= Stephen Lincoln =

Stephen Lincoln is a chemistry and physics professor at the University of Adelaide's Environment Institute. His work in molecular science has resulted in over 300 publications in scientific journals and he is the author of Challenged Earth: An Overview of Humanity’s Stewardship of Earth (2006), a book in which he discusses population, water, food, biotechnology, health, energy, climate change and the ozone layer. He has a long-term interest in nuclear power and is a board member and spokesperson for South Australian Nuclear Energy Systems, a private Australian company established in 2014 to explore the feasibility of nuclear industrial development projects in South Australia. Lincoln has been a media spokesperson on nuclear issues in the wake of the Fukushima nuclear disaster and in the lead up to South Australia's Nuclear Fuel Cycle Royal Commission in 2015. His work has been awarded by the Royal Australian Chemical Institute and UNESCO.
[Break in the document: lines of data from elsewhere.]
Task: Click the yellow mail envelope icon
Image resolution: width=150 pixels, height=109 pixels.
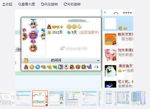Action: tap(125, 28)
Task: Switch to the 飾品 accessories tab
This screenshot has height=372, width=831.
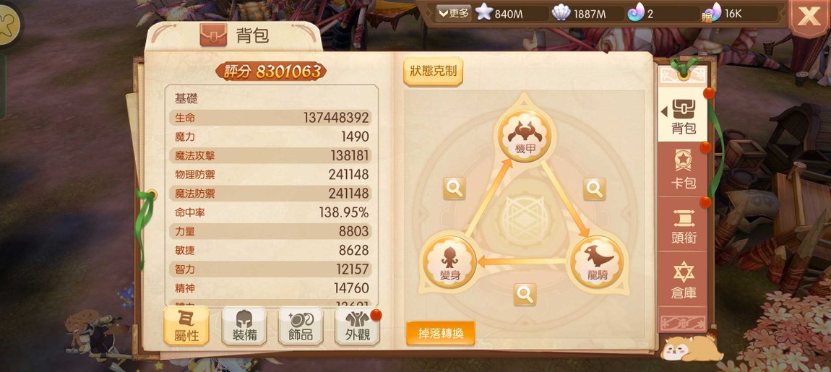Action: pos(301,325)
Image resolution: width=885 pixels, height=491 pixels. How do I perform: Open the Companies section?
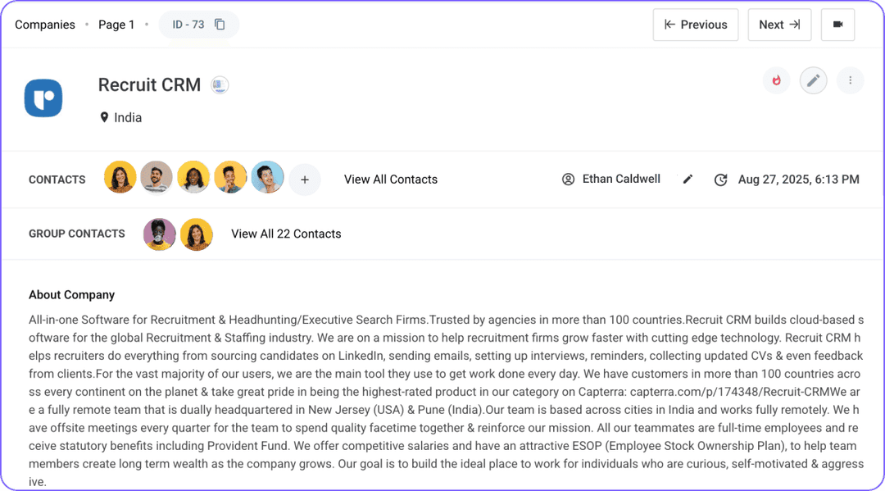pyautogui.click(x=45, y=25)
== SA Nuclear Energy Systems ==
In February 2015, Lincoln told the Whyalla News of SA Nuclear Energy Systems' proposal to deploy small modular reactors (SMRs) around Eyre Peninsula and construct a uranium enrichment facility in Whyalla. In response to community concerns about safety, Lincoln described the industry as "highly regulated" and said that enrichment plants "don’t pose a radioactive threat." The discussion followed the Government of South Australia's announcement that a Nuclear Fuel Cycle Royal Commission would commence in March 2015, with a report to be delivered to the Government by May 2016.

== Nuclear fusion ==
When Lockheed Martin announced a "major breakthrough" in fusion power in October 2014, Lincoln described the process of nuclear fusion for the Australian Science Media Centre. He expressed some reservations about the alleged break-through, noting that achieving an energy output greater than the required energy input had limited fusion power development since the 1950s. He said "It is unclear from the Lockheed announcement as to whether this very major problem has been overcome. If it has, this would be a remarkable achievement."

== Fukushima nuclear disaster ==
Lincoln expressed concern over the fate of Caesium-137 and Strontium-90 released to the environment during the Fukushima nuclear disaster. In April 2011 he told the Sydney Morning Herald:"[People] should not venture into the ocean [where the radioactive materials are being released]; they should not eat any fish or seaweed from the ocean. The living species likely to be most affected are shellfish because they are stationary whereas fish that swim may pass through the area and out again. The shellfish such as mussels, oysters and clams certainly accumulate high levels of radioactivity... Basically we should be worried until they can stop the [radiation] leaks and cool the cores and the fuel rods down."